Усталый доктор Дзюитиро поддерживал пациентку под локоть.
— Ты что, передумала? — удивился я.
— Принимайте новорожденного, Егор-сан, — произнёс хирург торжественно.
— Всё уже, операция позади. Гляди, что мне подарили на память.
— Так ты теперь отоко? И как тебя называть?
— Кедзи, я уже выбрала… То есть выбрал.
Он показал бумажный кошелёк тато и крошечную бутылочку с экстрактом из крови, всё это было завёрнуто и перевязано красной лентой. На пакете крепился ломтик сушёного моллюска аваби, тот символизировал счастливое событие. Так мне «новорожденный» юноша сказал.

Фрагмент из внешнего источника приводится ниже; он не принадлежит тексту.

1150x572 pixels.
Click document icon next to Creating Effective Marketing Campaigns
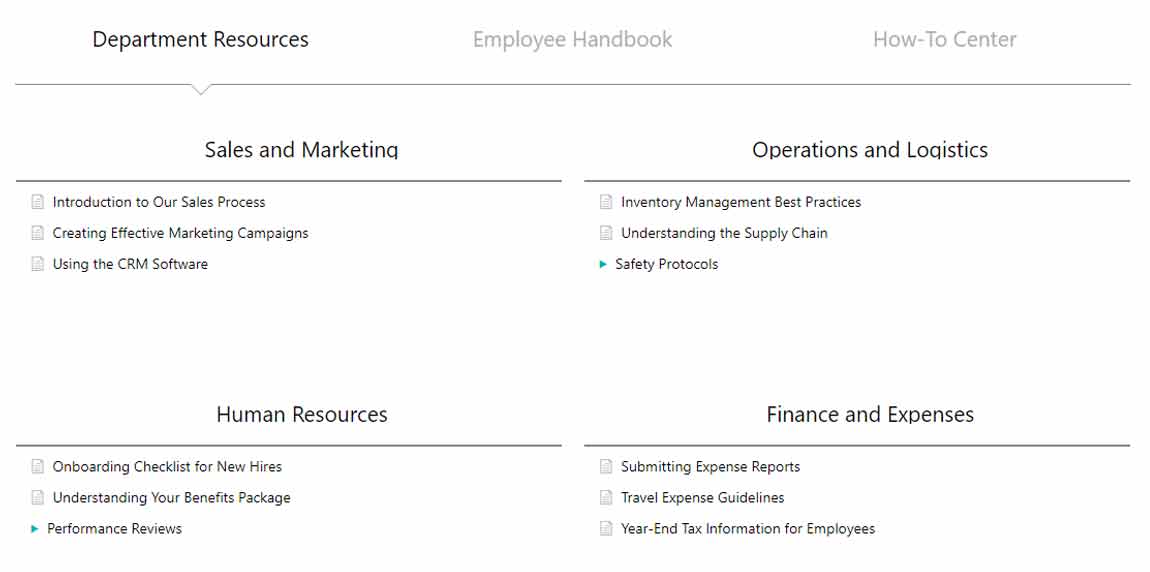[x=38, y=233]
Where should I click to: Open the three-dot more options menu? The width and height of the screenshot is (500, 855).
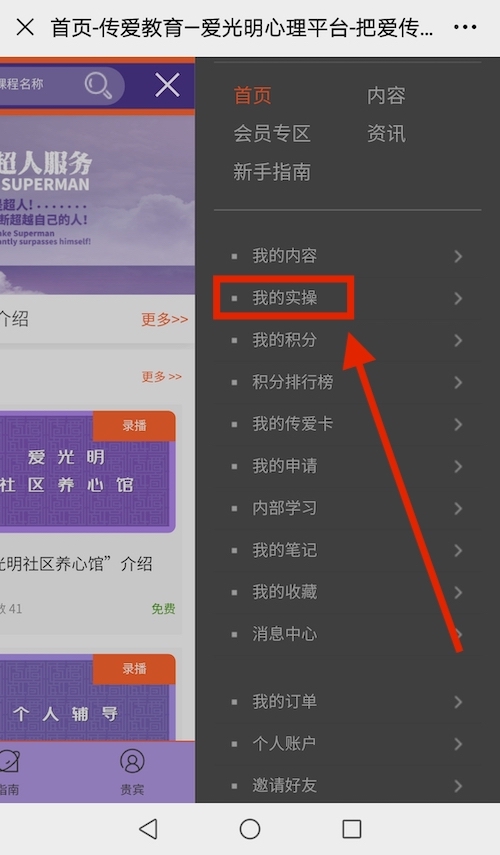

А в тато лежали гольки с изображением варэмэ и разными этапами приживления данкона. Мне чуть дурно не стало, а X… то есть Кедзи прямо лучился счастьем.
— Ладно, скорее вези меня домой, пока анестезия действует. А то упаду прямо посреди коридора, потащишь на себе.
— Ничего, не надорвусь.
— Будьте осторожны, молодой человек, берегите вашего юного друга, — напутствовал меня врач.
И мы отправились обратно. По дороге Кедзи то и дело трогал левый глаз, туда ему воткнули линзу с живительным раствором. Тот понемногу выделялся и уже начал лечить роговицу глаза. А ещё ему «ампличипы» вживили в паху — чтобы они отслеживали реакцию организма на изменения. В общем, непростое это дело оказалось. А Кедзи отчего-то радовался. Поехать на покатушки, само собой, он сегодня не мог.
Я пристегнул Кедзи к седлу и уселся за рога. Глупые белые носки с торчащим пальцем и халаты мы бросили в корзину.
— Держись крепче!
Камайну обхватил меня за пояс и прижался лицом к спине. Я ощутил под его суйканом крошечные бугорки грудей. Наверное, пройдёт ещё не одна неделя, прежде чем они пропадут.
— Ты меня не разлюбишь? — вдруг спросил он, когда мы вырулили по пандусу в пасмурный день.
— О чём речь! Только сексом больше не будем заниматься, ладно? Не хочу быть буру секкасу. Мне яой-манга никогда не нравилась.
Кедзи, кажется, надулся или же углубился в новые переживания.